= Burpengary Creek =

Tidal creek in Queensland, Australia

Burpengary Creek is a tidal creek in the City of Moreton Bay, Queensland, Australia. It has a total catchment area of 7,960 hectares. It is about 40 kilometres north of Brisbane,

The Burpengary Creek catchment forms part of the larger Deception Bay catchment and encompasses two distinctive creeks–Little Burpengary Creek (6,360ha) and Burpengary Creek (6, 360ha). These creeks flow into Deception Bay just south of the mouth of Caboolture River, which is itself south of Bribie Island.

Burpengary Creek begins in the D’Aguilar Ranges at a height of 340 metres above sea-level. The Creek continues to flow down the mountain slopes into Narangba, through the pine forests adjoining Oakey Flat Road. It then flows into the residential areas of Morayfield and Burpengary before spilling out into southern Deception Bay.

==History==
Burpengary (meaning place of the wattle trees) holds deep significance for the Aboriginal communities that lived along the creek area. They found it valuable for camping, fishing, making canoes from the trees and for access to the coastline. The last male of the local tribe, Menvil Wanmurarn (also known as Jacky Delaney), was buried alongside the Creek when he died in 1900. He was known as the King of Stoney Creek (the name of Upper Burpengary Creek). His gravesite (approx ) is listed on the Moreton Bay Region Local Heritage Register.

In 1842 Robert Dixon developed the first map of the area and marked Burpengary Creek on it as Cuthbertson Creek. By 1851 the area around Burpengary Creek was well settled and used for grazing cattle and growing sugar cane and bananas. The dairy industry had a quick demise and farmers were selling their land to Australian Paper Manufacturing (APM) Forests for the plantation of Pine Trees within the catchment. Within a short space of time, around 1958, APM eventually planted over 20,000 hectares of pine forests. Exotic conifers accounted for almost one-third of these forests. APM made a proposal to the Queensland State Government to build a large pulp mill nearby, but these were rejected and APM abandoned the land and sold it to a South Australian property developer. However, this land was marked by the former Caboolture Shire's draft strategic plan to remain for basic rural activities and the development of urban and rural residential properties would not be permitted.

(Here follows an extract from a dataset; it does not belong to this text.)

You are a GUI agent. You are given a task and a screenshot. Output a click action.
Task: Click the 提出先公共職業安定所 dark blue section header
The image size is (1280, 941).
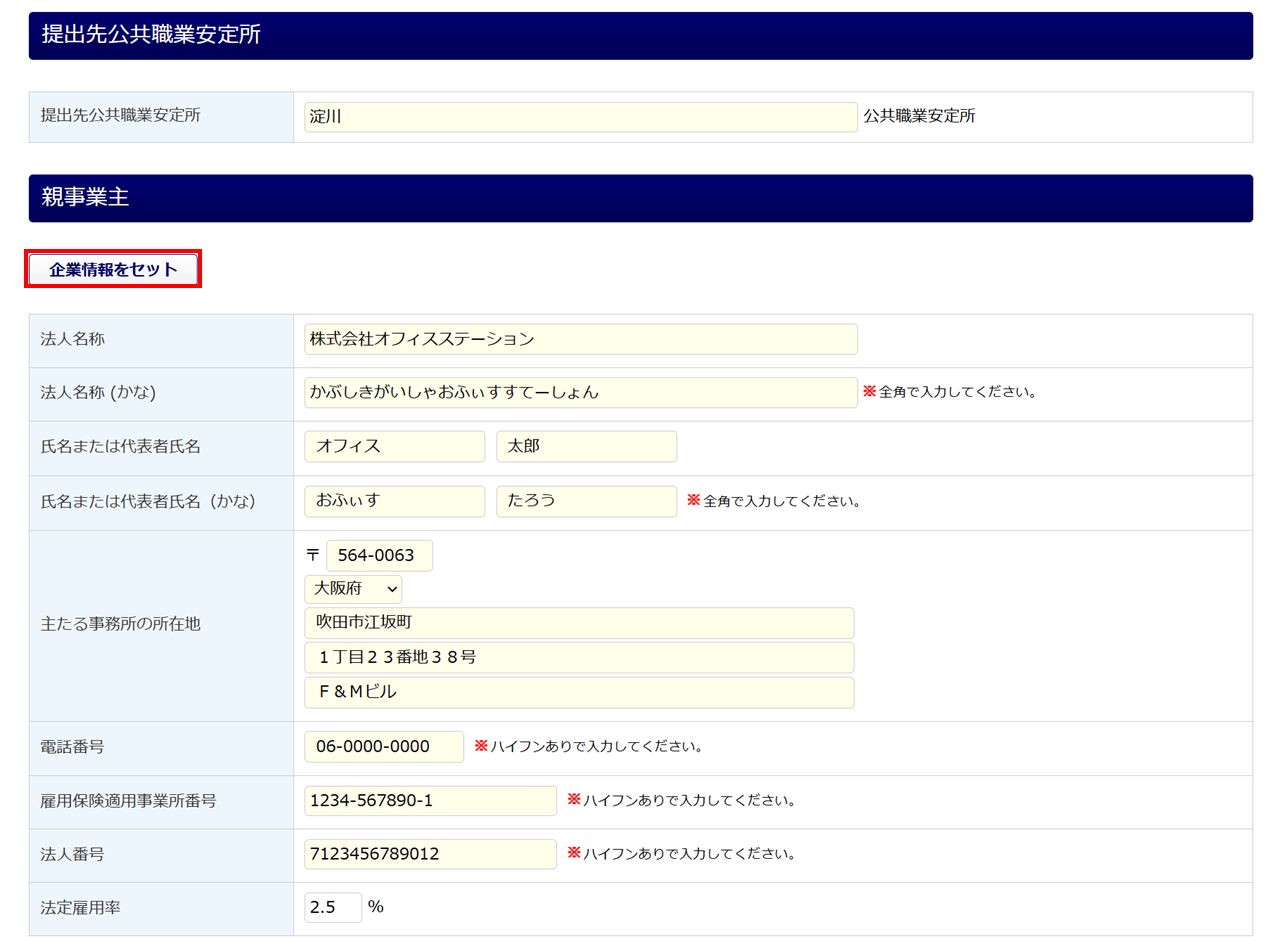[640, 35]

This strategic plan did not withstand the widespread population growth within the Burpengary catchment area as it is now primarily used for suburban development. Continuously more bush land and plantations are being cleared for this progressive development. What this means for residential flora and fauna remains to be seen.

==Fauna and flora==
It is estimated that less than 7.5% of the original vegetation within Burpengary Creek catchment remains Along the Creek there are many important tree associations that need to be conserved as only remnants of them remain. Along the coast two types of forests are evident–mangroves along the shores of Deception Bay and the tea trees and paperbark forests in the freshwater wetlands. The bulk of the catchment area includes open eucalypt forests, with vine forests / shrubs and riverline forests running sparsely along the edge of the Creek. The largest undisturbed tea tree and scribbly gum forest in south-east Queensland is located in Freshwater National Park, alongside Deception Bay Road. Other tree species found within this region are Smooth Barked Gums, Stringy Barks, Iron Barks, Brush Box, Hoop Pine, Cedar, Ash and Tulip Oak. Extreme care needs to be taken to preserve this vegetation to ensure that it is a safe haven for the numerous species of wildlife that lives within the Burpengary Creek catchment.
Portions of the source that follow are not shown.